* [Exercise brief] Give the data again in full, without pictures.

Saved entries
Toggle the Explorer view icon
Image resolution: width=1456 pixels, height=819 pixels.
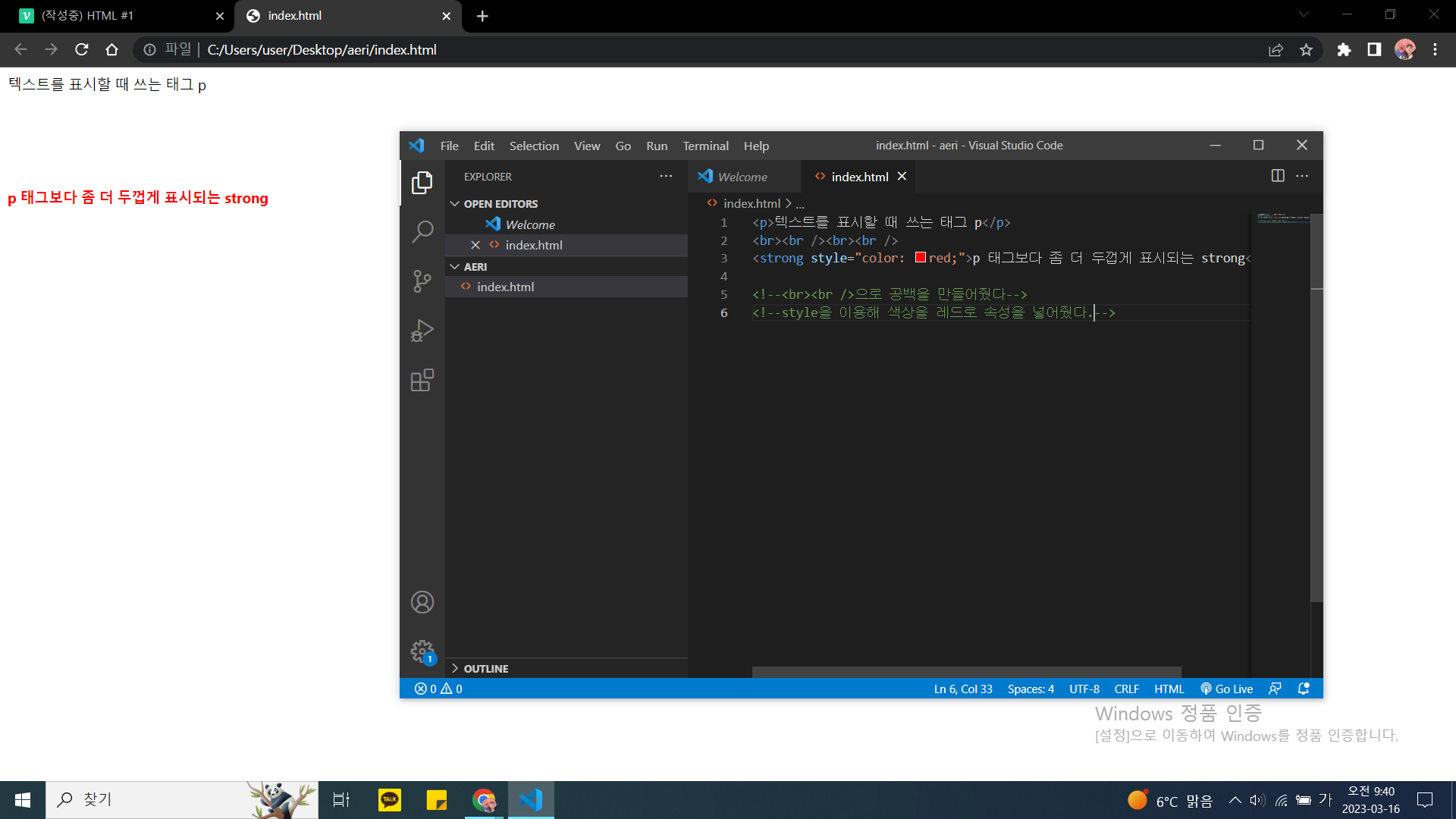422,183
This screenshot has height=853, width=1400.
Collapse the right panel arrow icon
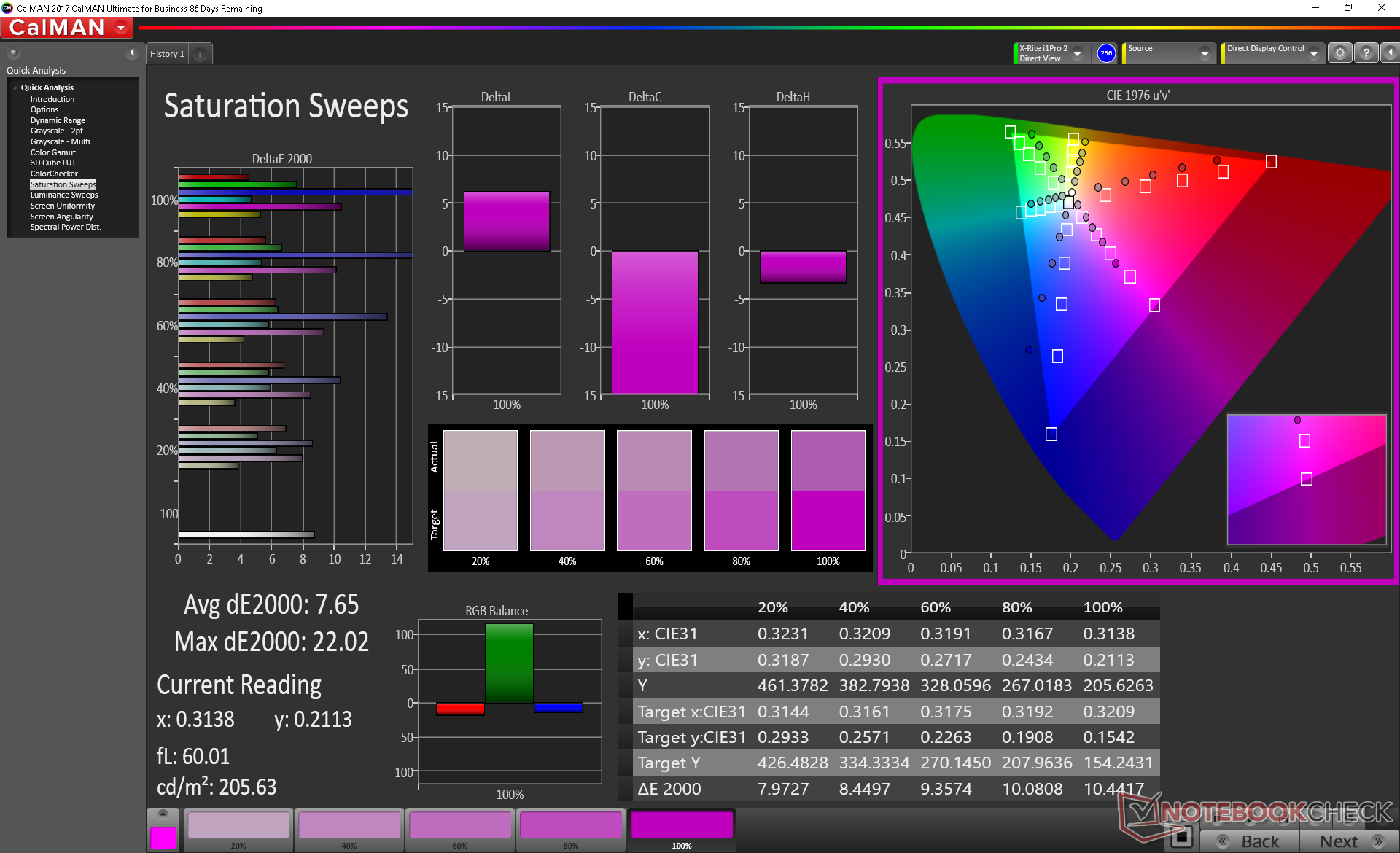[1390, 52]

* [Expected output]
Toggle the Explorer view icon
Image resolution: width=1456 pixels, height=819 pixels.
422,183
This screenshot has height=853, width=1400.
Collapse the right panel arrow icon
[1390, 52]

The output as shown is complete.